Ryan Gosling portrays Colt Seavers and Emily Blunt portrays Jody Moreno in “The Fall Guy.” (Promotional photo courtesy Universal Pictures)

On the Screen: ‘Fall Guy’ a fun spotlight on an underappreciated element of filmmaking

The film follows Ryan Gosling’s Colt Seaver, a stunt performer who has spent years as the double for major action star

New action-comedy “The Fall Guy” could well have been a rote action-comedy with a great cast and accomplished all it needed to.

Instead, it’s a fun spotlight on and love letter to stunt performing — an area of filmmaking woefully underappreciated — by director David Leitch, himself a former stunt performer.

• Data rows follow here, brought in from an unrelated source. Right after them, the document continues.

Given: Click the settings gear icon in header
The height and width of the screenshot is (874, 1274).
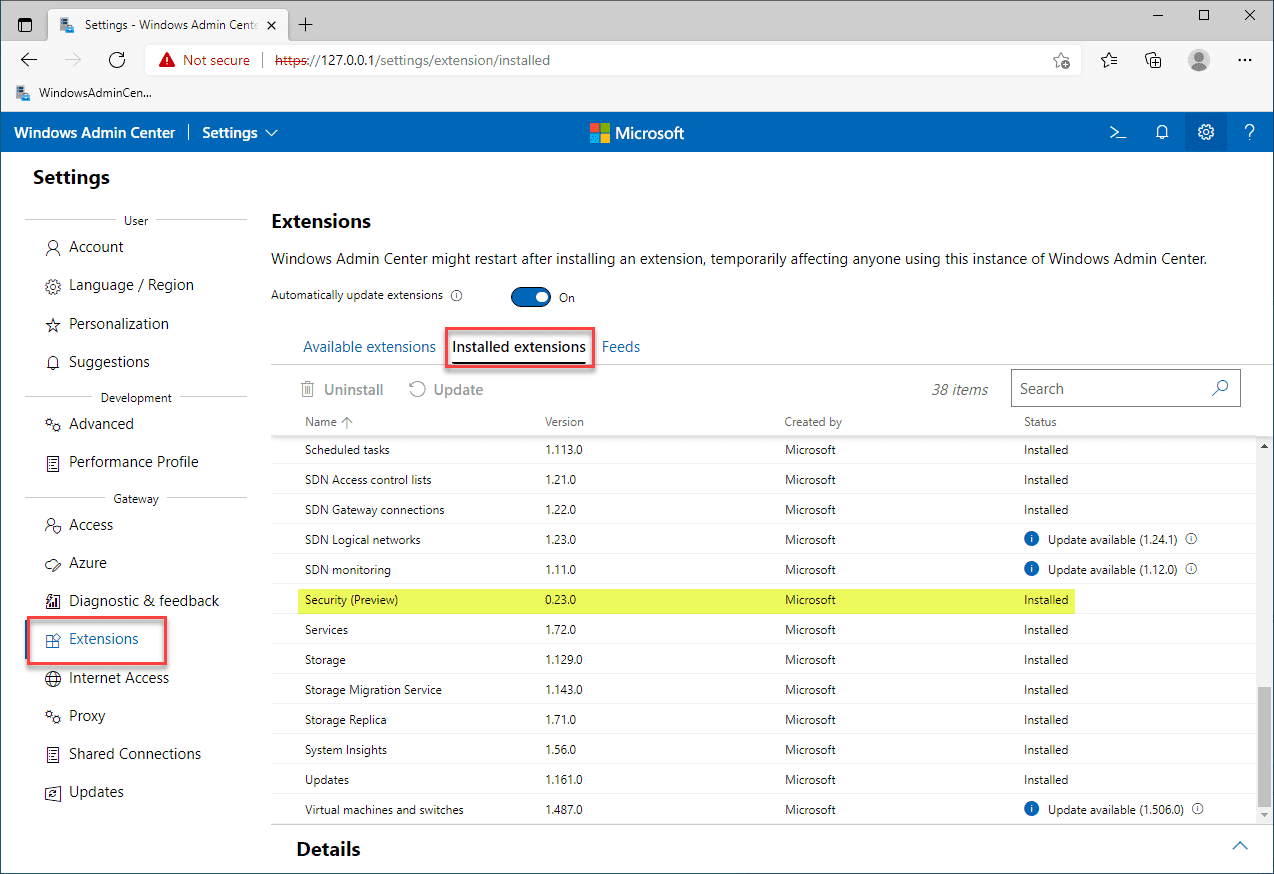Looking at the screenshot, I should [x=1206, y=132].
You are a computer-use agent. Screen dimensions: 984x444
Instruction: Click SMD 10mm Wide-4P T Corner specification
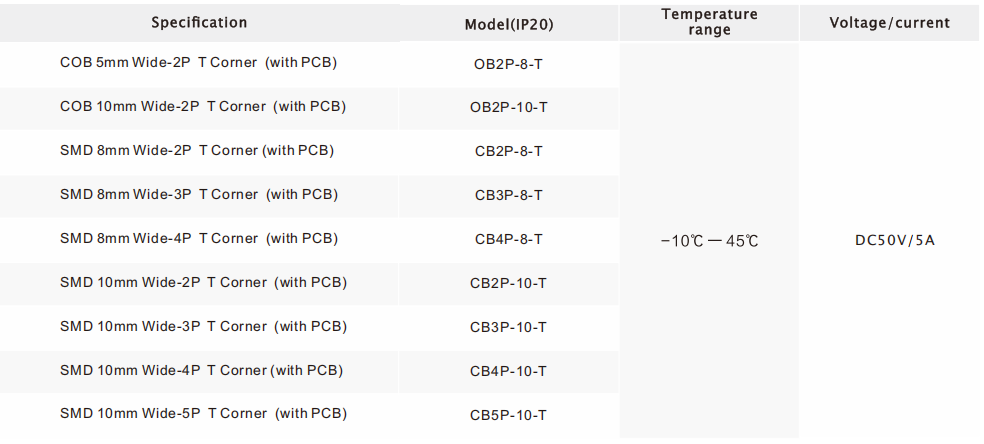[201, 370]
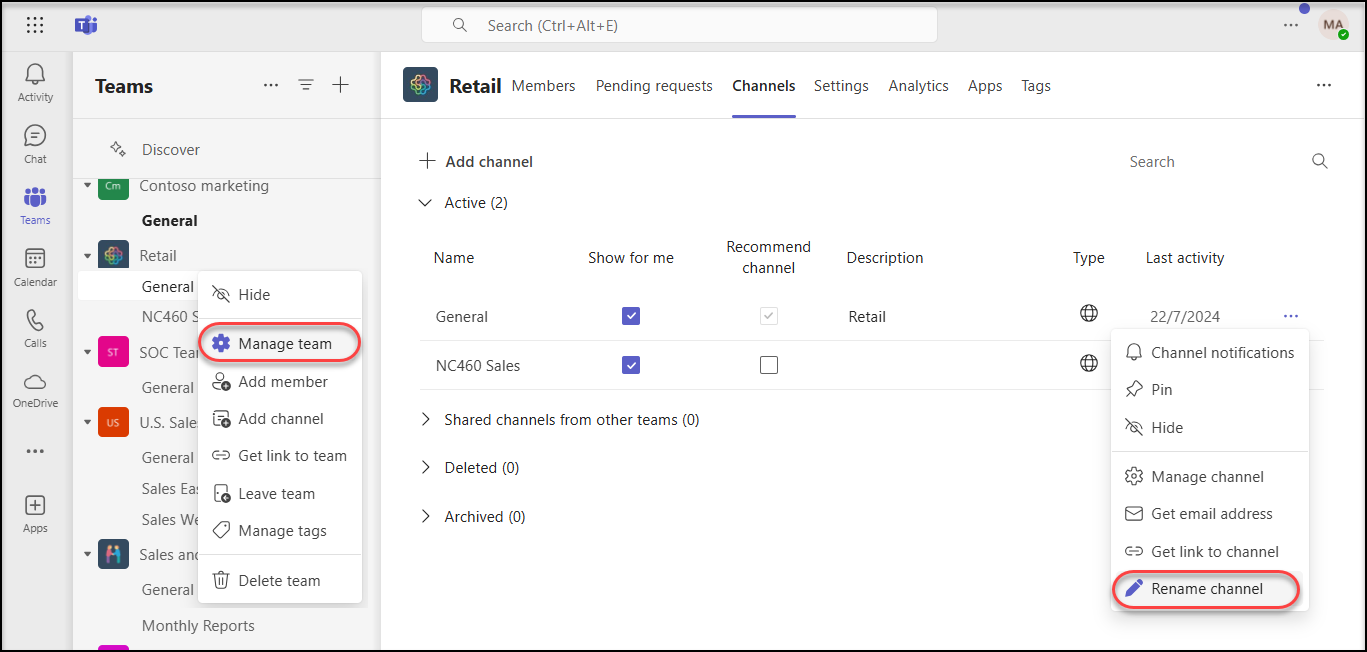Click the search magnifier in channels list
This screenshot has width=1367, height=652.
tap(1320, 161)
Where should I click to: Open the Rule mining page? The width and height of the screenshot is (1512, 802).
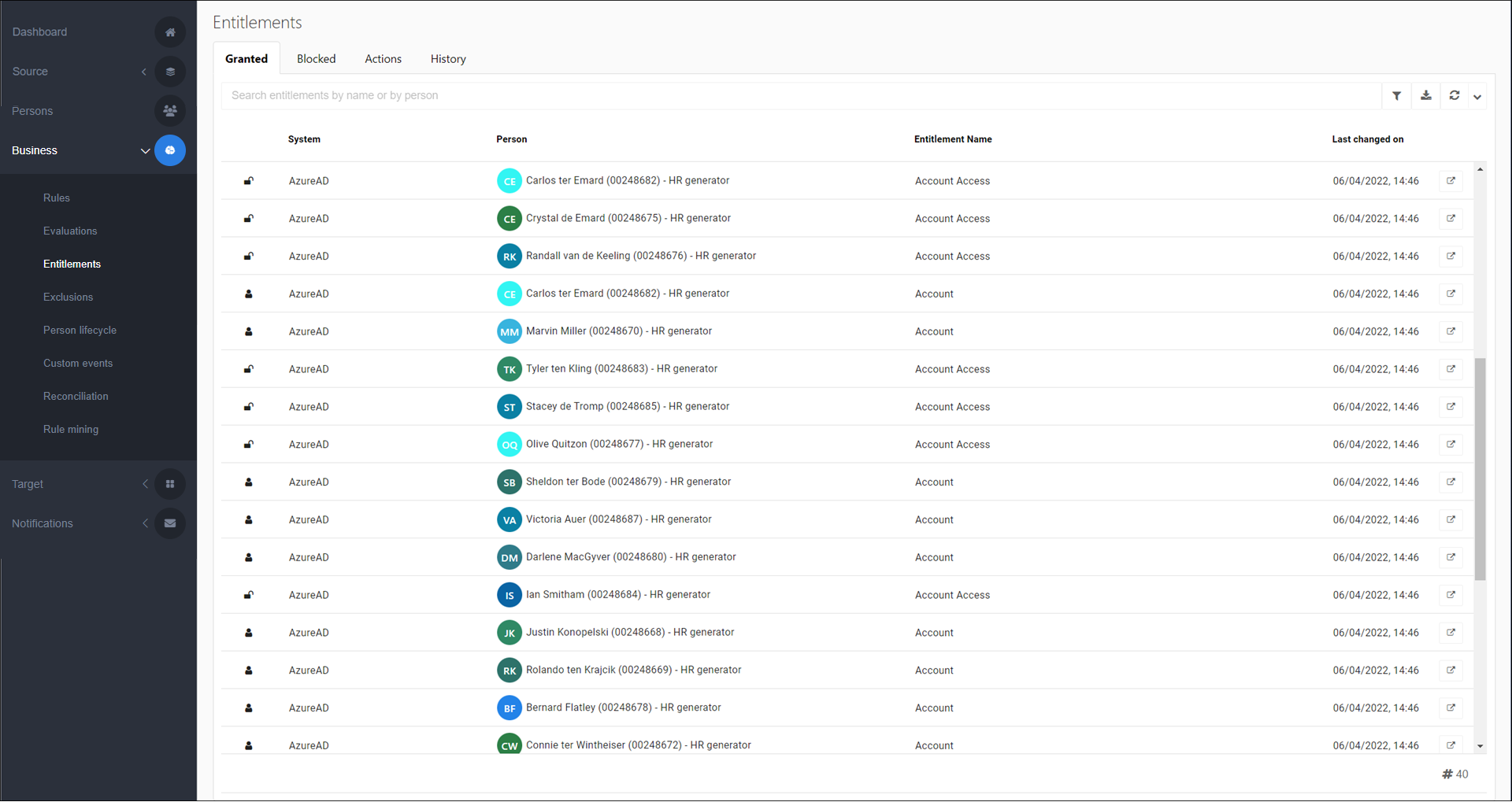(x=71, y=430)
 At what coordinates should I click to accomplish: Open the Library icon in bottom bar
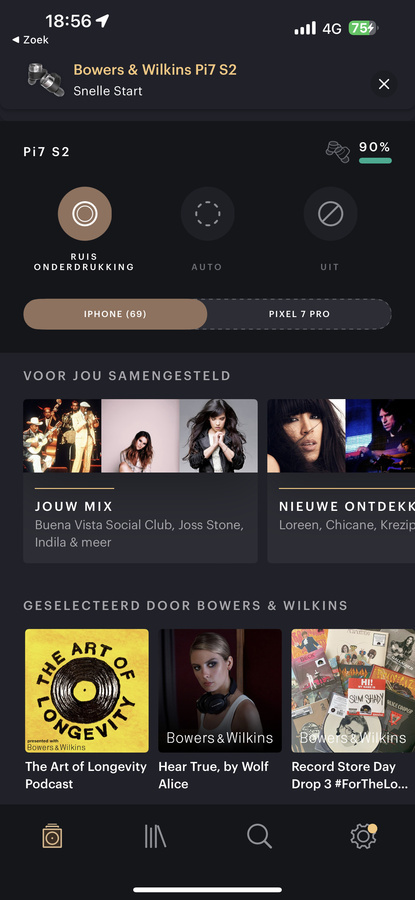155,837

“The Fall Guy” follows Ryan Gosling’s Colt Seaver, a stunt performer who has spent years as the double for major action star. He withdraws from his career and girlfriend, a camera operator named Jody Moreno played by Emily Blunt, after a stunt goes wrong and leaves him injured.

Colt is dragged back into the action, and into a conspiracy, when he’s brought to Australia to work on Jody’s directorial debut film — a science fiction epic love story that seems to echo Colt and Jody’s experiences — and discovers that star Tom Ryder is missing. Colt investigates the disappearance, battles for his life and flips several cars to save the film and earn a second chance with Jody.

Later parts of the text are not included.